Carbonate cement genesis and links to siliciclastic environments of deposition: Hibernia Formation, Jeanne d’Arc basin, offshore Newfoundland

Abstract

Carbonate cements filling intergranular pores in siliciclastic reservoirs dramatically reduce porosity and permeability, creating baffles and flow barriers that impact reservoir performance and drilling. Understanding the origin and controls of carbonate cementation aids in identifying and predicting carbonate-cemented intervals in reservoir stratigraphy. Sedimentologic and diagenetic studies of the Lower Cretaceous Hibernia Formation in the Jeanne d’Arc basin, Newfoundland, Canada, were conducted to explore links between carbonate cements, facies associations and sea-level fluctuations.
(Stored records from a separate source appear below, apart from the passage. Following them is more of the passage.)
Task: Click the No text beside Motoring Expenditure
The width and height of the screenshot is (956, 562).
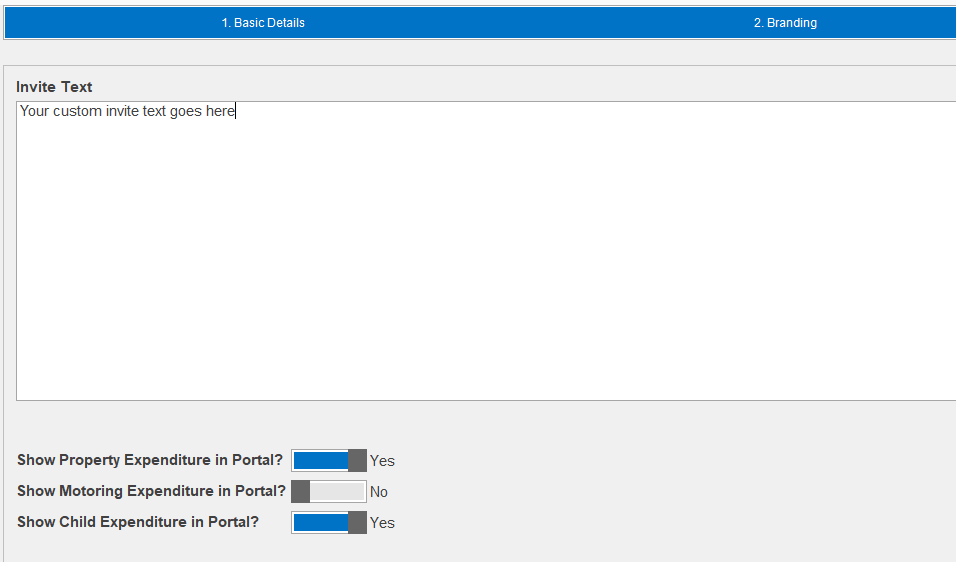Action: coord(379,492)
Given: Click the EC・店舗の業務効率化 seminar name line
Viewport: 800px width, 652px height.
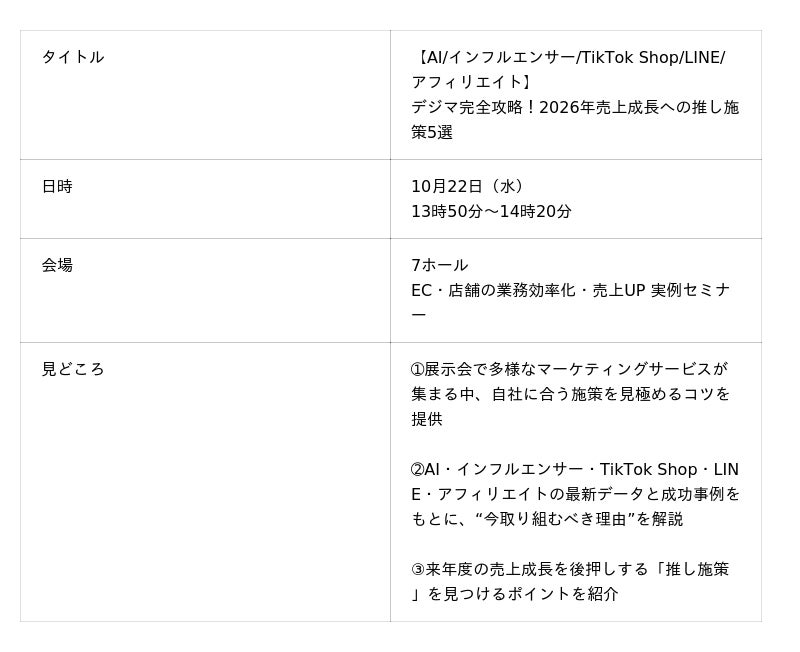Looking at the screenshot, I should 570,290.
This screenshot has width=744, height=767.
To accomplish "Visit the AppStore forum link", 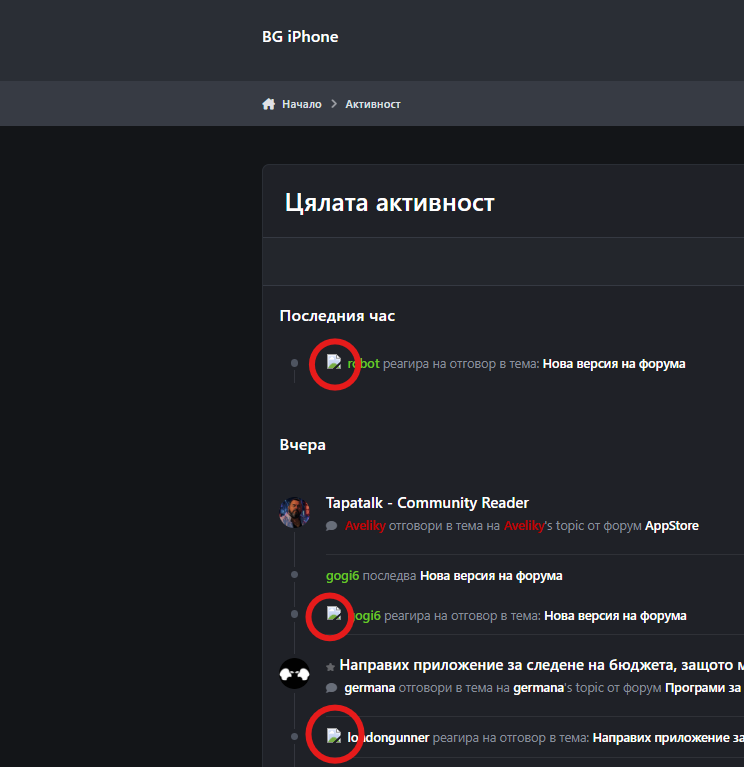I will (x=671, y=526).
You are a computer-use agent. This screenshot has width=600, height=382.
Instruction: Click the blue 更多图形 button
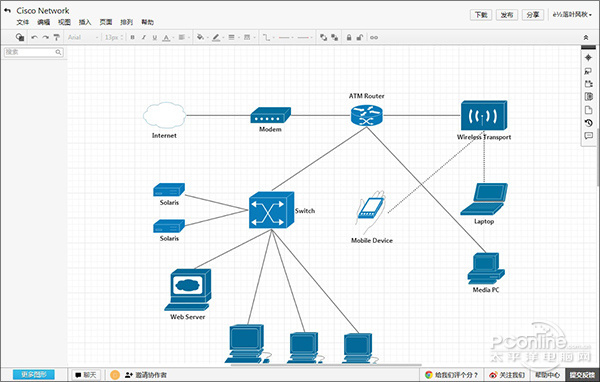(34, 374)
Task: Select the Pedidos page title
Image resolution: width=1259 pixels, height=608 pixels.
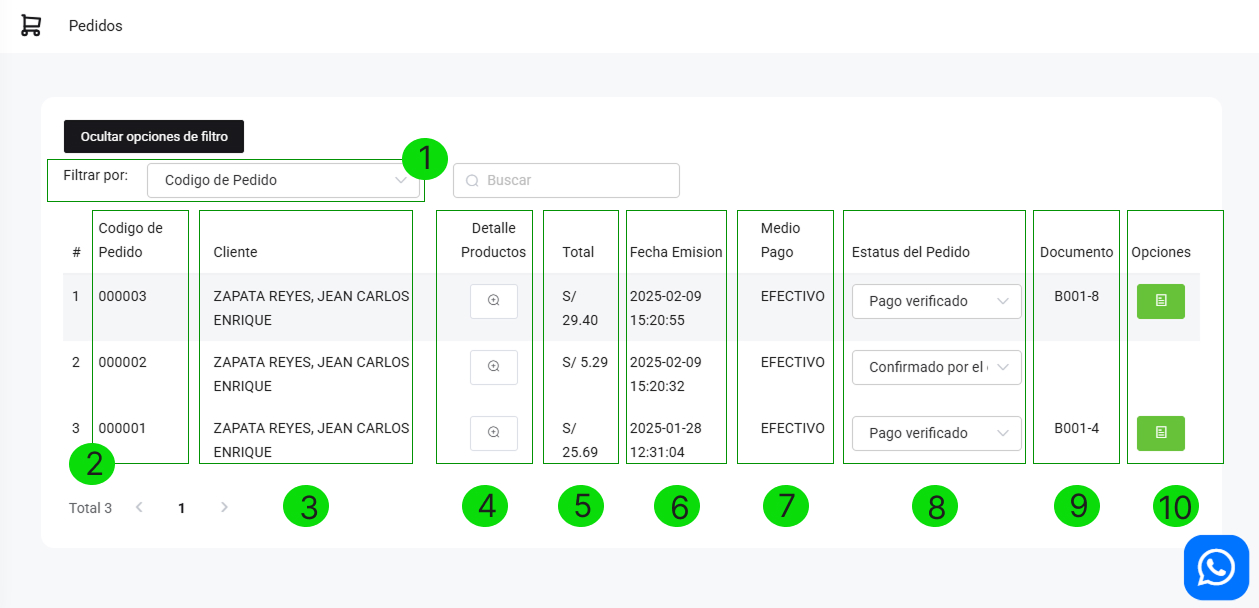Action: pyautogui.click(x=95, y=26)
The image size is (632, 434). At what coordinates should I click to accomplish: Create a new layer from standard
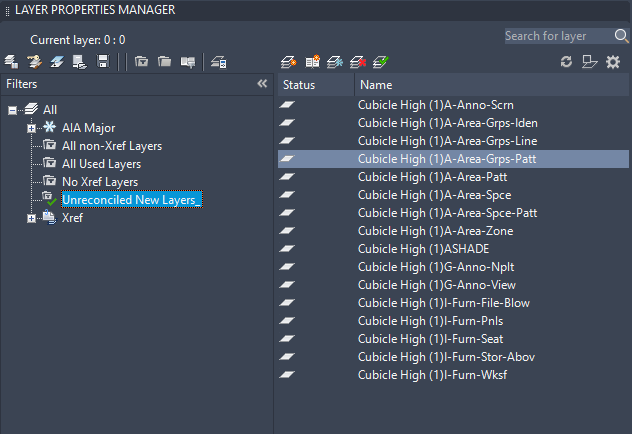pyautogui.click(x=312, y=62)
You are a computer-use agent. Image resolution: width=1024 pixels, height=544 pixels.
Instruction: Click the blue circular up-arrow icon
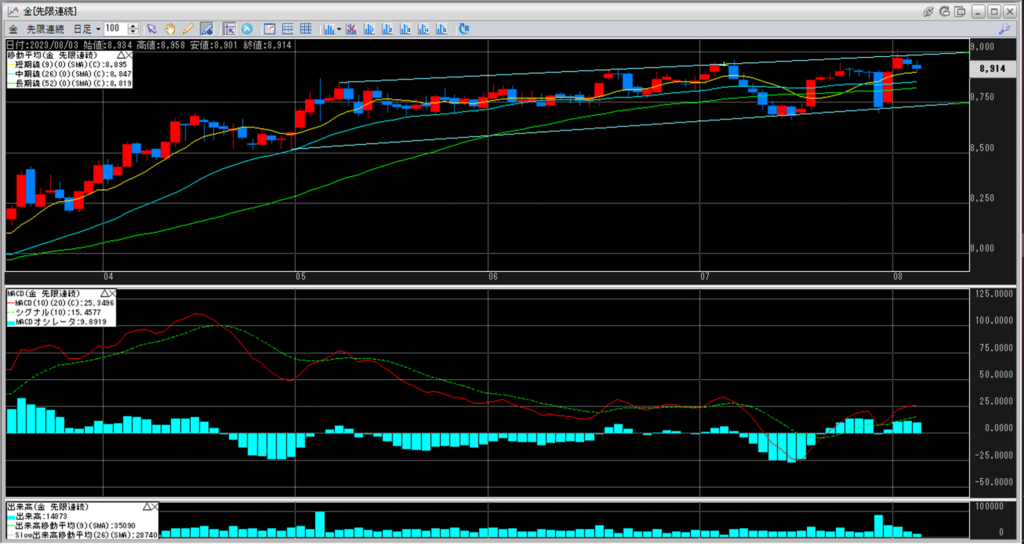click(247, 29)
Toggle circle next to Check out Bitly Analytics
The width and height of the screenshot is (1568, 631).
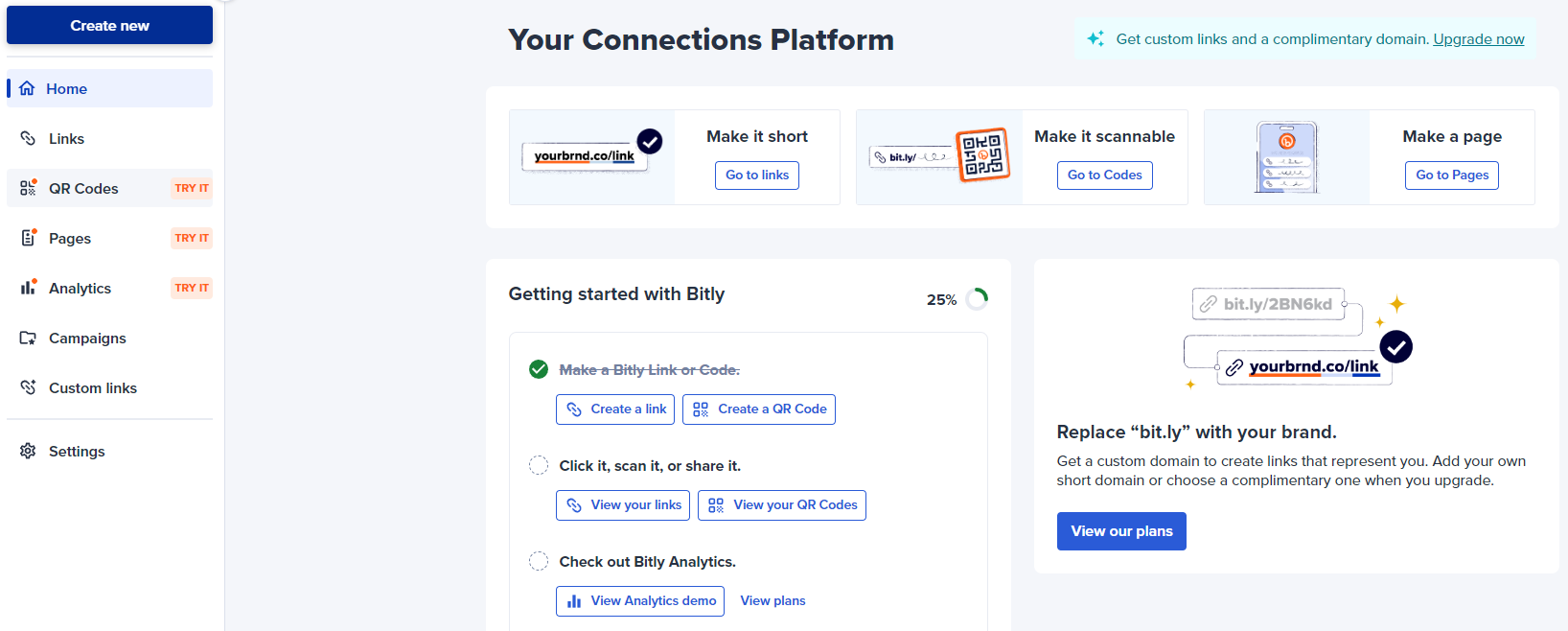coord(539,561)
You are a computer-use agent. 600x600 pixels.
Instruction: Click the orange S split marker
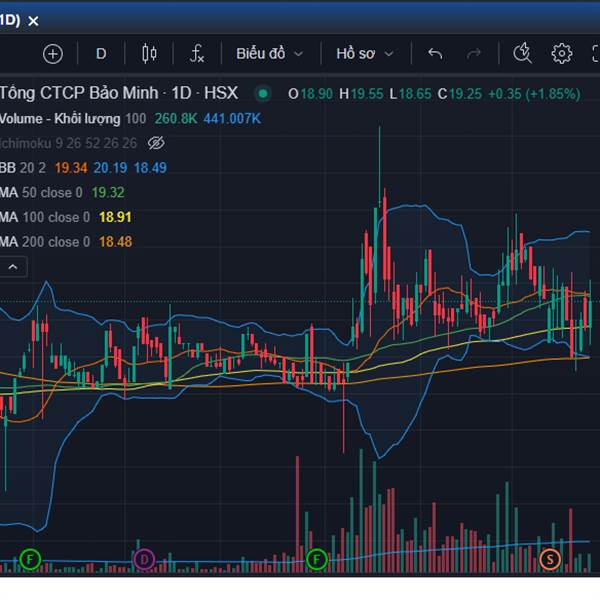point(549,558)
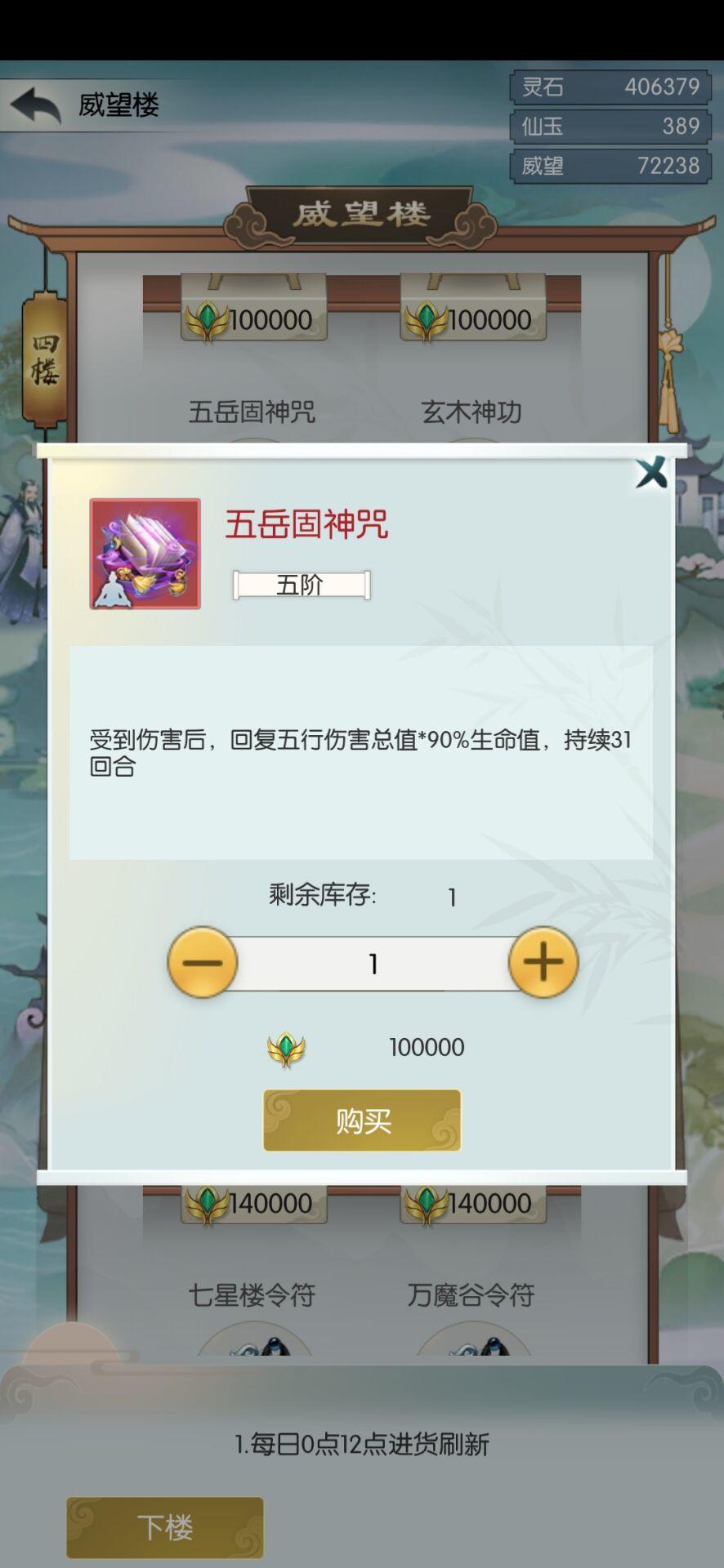Tap the 万魔谷令符 item priced 140000
This screenshot has height=1568, width=724.
point(471,1294)
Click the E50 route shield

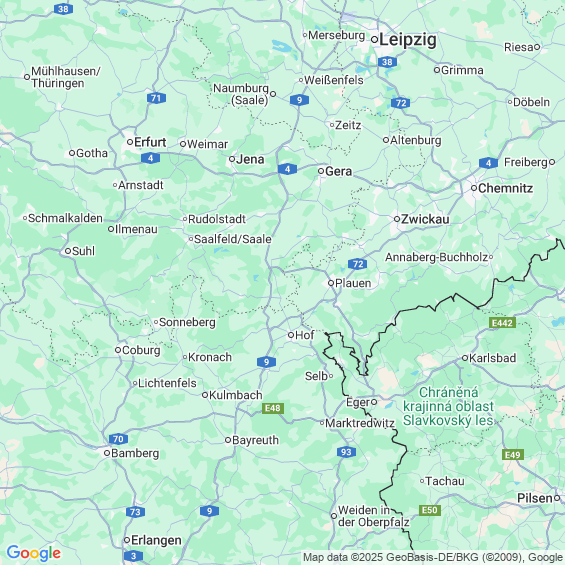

The Lower Hibernia zone records the transition from a deltaic to an estuarine environment, characterized by two regressive sequence boundaries and comprising fluvial, tidal-fluvial, and tidal facies associations. Petrographic analyses revealed three main pervasive carbonate cements: early calcite, early dolomite and late ferroan calcite. The δ¹⁸O (δ¹⁸O_calcite = −7.6 to −4.2 ‰ VPDB; δ¹⁸O_dolomite = −4.1 to −1.6 ‰ VPDB) and trace element geochemistry of calcite and dolomite suggest that parent fluids were influenced by mixing of marine-meteoric water under relatively reducing conditions at shallow depths. Dolomite cementation is linked with seawater retention within sediments during sea level regressions and fluid expulsion due to compaction of the underlying shales. Conversely, calcite cements are associated with transgressions and an increased marine water flux into the recently deposited sediments. Acidic pore water dissolved early carbonate cements, developing secondary porosity predating ferroan calcite cementation. The wide distribution of ferroan calcite in the overall stratigraphy, its depleted δ¹⁸O composition (δ¹⁸O_{ferroancalcite} = −10.2 to −9.1 ‰ VPDB) and high Fe and Mn concentrations suggest that ferroan calcite cementation occurred during early burial.